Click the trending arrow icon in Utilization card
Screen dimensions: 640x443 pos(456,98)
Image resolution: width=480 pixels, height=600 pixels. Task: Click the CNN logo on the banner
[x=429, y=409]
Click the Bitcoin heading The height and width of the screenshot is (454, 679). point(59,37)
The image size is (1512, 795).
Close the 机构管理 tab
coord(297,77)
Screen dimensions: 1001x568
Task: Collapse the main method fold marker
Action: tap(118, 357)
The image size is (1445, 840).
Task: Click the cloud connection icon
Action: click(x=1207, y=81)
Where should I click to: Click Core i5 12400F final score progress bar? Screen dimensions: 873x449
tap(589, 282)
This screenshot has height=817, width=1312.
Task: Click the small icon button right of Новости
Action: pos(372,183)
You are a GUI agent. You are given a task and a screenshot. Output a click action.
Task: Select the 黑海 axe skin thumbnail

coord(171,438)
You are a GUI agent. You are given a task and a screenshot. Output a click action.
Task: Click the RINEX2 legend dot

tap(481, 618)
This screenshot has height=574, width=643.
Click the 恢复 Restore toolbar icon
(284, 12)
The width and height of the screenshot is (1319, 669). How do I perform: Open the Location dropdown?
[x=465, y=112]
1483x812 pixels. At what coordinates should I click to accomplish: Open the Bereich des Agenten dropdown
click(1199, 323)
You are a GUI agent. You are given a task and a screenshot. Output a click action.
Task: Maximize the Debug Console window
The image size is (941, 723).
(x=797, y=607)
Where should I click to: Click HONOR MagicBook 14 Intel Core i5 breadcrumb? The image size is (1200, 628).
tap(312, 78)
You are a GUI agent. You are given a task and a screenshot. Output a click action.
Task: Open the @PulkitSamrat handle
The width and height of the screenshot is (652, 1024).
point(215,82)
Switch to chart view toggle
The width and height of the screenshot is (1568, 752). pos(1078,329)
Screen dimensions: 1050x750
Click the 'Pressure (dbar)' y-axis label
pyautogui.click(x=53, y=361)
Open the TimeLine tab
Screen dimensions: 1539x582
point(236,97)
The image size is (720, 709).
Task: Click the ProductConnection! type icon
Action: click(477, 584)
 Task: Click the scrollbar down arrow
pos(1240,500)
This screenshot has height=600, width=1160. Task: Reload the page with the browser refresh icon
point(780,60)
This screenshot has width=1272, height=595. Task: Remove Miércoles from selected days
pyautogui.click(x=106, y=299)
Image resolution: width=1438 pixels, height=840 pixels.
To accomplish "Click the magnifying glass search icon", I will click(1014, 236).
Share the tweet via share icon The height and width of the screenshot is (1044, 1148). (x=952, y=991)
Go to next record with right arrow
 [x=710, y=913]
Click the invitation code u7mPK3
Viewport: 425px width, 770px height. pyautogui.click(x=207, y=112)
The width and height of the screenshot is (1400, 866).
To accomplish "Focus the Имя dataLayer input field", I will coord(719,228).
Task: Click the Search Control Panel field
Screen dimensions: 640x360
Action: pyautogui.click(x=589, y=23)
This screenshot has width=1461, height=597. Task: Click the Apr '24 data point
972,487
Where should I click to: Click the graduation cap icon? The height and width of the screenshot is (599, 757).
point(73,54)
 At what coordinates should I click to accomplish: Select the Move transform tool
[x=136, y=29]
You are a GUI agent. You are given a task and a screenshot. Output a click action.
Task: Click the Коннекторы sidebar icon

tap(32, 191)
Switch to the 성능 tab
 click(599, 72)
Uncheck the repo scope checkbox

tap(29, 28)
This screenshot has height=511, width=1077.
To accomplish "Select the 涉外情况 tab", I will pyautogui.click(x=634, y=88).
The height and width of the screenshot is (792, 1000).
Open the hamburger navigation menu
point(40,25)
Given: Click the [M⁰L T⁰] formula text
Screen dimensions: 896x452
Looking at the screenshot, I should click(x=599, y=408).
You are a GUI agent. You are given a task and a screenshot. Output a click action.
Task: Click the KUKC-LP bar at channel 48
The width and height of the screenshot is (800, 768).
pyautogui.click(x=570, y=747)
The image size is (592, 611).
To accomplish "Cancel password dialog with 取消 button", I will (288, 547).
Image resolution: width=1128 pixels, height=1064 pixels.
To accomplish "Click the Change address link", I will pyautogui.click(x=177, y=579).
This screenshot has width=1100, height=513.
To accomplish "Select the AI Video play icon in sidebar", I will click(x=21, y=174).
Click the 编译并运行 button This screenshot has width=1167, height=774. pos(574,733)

—————

To do: What lines above contain the word "field"? Please copy each one.

Task output:
To accomplish "Focus the Имя dataLayer input field", I will coord(719,228).
Task: Click the Search Control Panel field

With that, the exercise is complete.